Global Warming: Earth is Not a Museum

Investors Business Daily yesterday provided a brief but fairly recent catalog of considerations which illustrate the mushy ground upon which the contention of anthropogenic global warming rests.

Against the backdrop of the hysteria from the "mainstream" media last week in response to the prediction from the National Snow and Ice Data Center that the North Pole will be free of ice this summer, the piece points out that a similar prediction was made in 2000...yet the end of the world did not arrive as predicted.

The IBD piece also references the story I mentioned last week about the underwater volcanoes beneath the Arctic pouring lava and belching out greenhouse gasses.

Is it possible that it these eruptions, part of an "ongoing process," have played a part in whatever melting there has been of the Greenland and Arctic ice sheets?

Scientists at NOAA's Geophysical Fluid Dynamics Laboratory have put together a chart showing Arctic ice relatively stable until a precipitous decline began in 1999 — the very year the Arctic eruptions started.

Imagine that: a natural cause behind warming and ice melting! Say it isn't so!

The IBD article also highlights the hysteria about melting ice and endangered polar bears. It says the data was
based on last September's data, showing Arctic ice has shrunk from 13 million square kilometers to just 3 million.

What the WWF didn't mention was that by March of this year the Arctic ice had recovered to 14 million square kilometers and that ice-cover around the Bering Strait and Alaska was at its highest level ever recorded. Ice freezes. Ice melts. That's what ice does.

According to the article, Patrick Michaels of the Cato Institute spoke at the 2008 International Conference on Climate Change and said Arctic temperatures were warmer during the 1930s, and that most of Antarctica is actually cooling now.

Anthropogenic global warming apostles would have us believe the planet has never changed in all it's history, and suddenly man and his evil, capitalistic, oil-company fed industry has plunged the planet into an unprecedented warming event.

That simply isn't the case. The planet hasn't been sitting in a glass case all these years (or in a museum, as the IDB article put it). Greenland wasn't so named as a joke; it used to be warm enough for the Vikings to plant vineyards.

But if you're already biased against capitalism and the West, why let an inconvenient truth get in your way of a useful tool for bashing both?


18 comments:

Anonymous said...
━━━━━━━━━━━━━━━━━━━━
= WHAT TO DO =
Output the global warming post verbatim from "Investors Business Daily" to "global warming rests.". The material that comes next is separate from the global warming post.

= DATASET EXCERPT =
━━━━━━━━━━━━━━━━━━━━
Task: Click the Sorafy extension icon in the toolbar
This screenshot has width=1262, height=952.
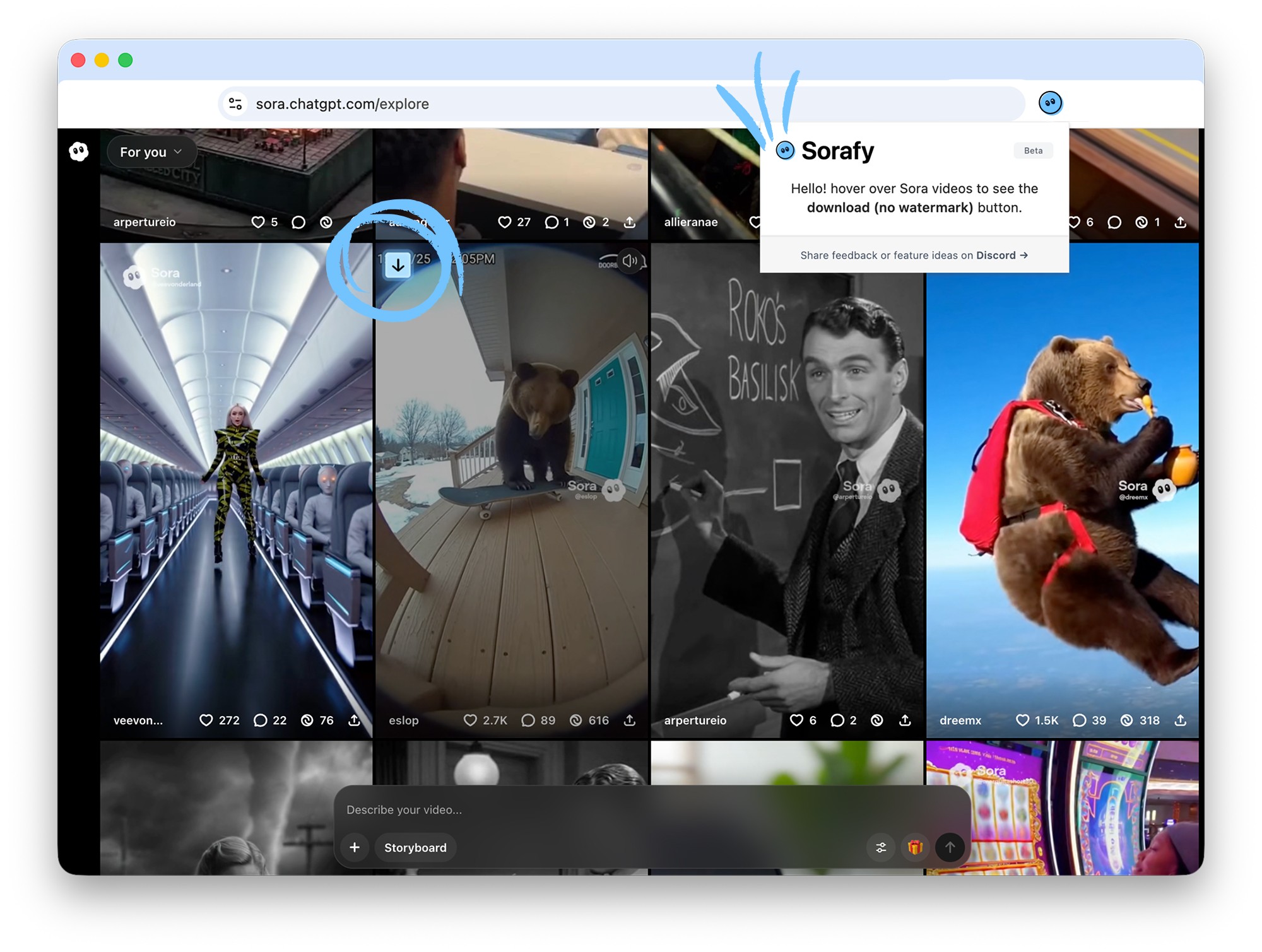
━━━━━━━━━━━━━━━━━━━━
= ANSWER BELOW =
Investors Business Daily yesterday provided a brief but fairly recent catalog of considerations which illustrate the mushy ground upon which the contention of anthropogenic global warming rests.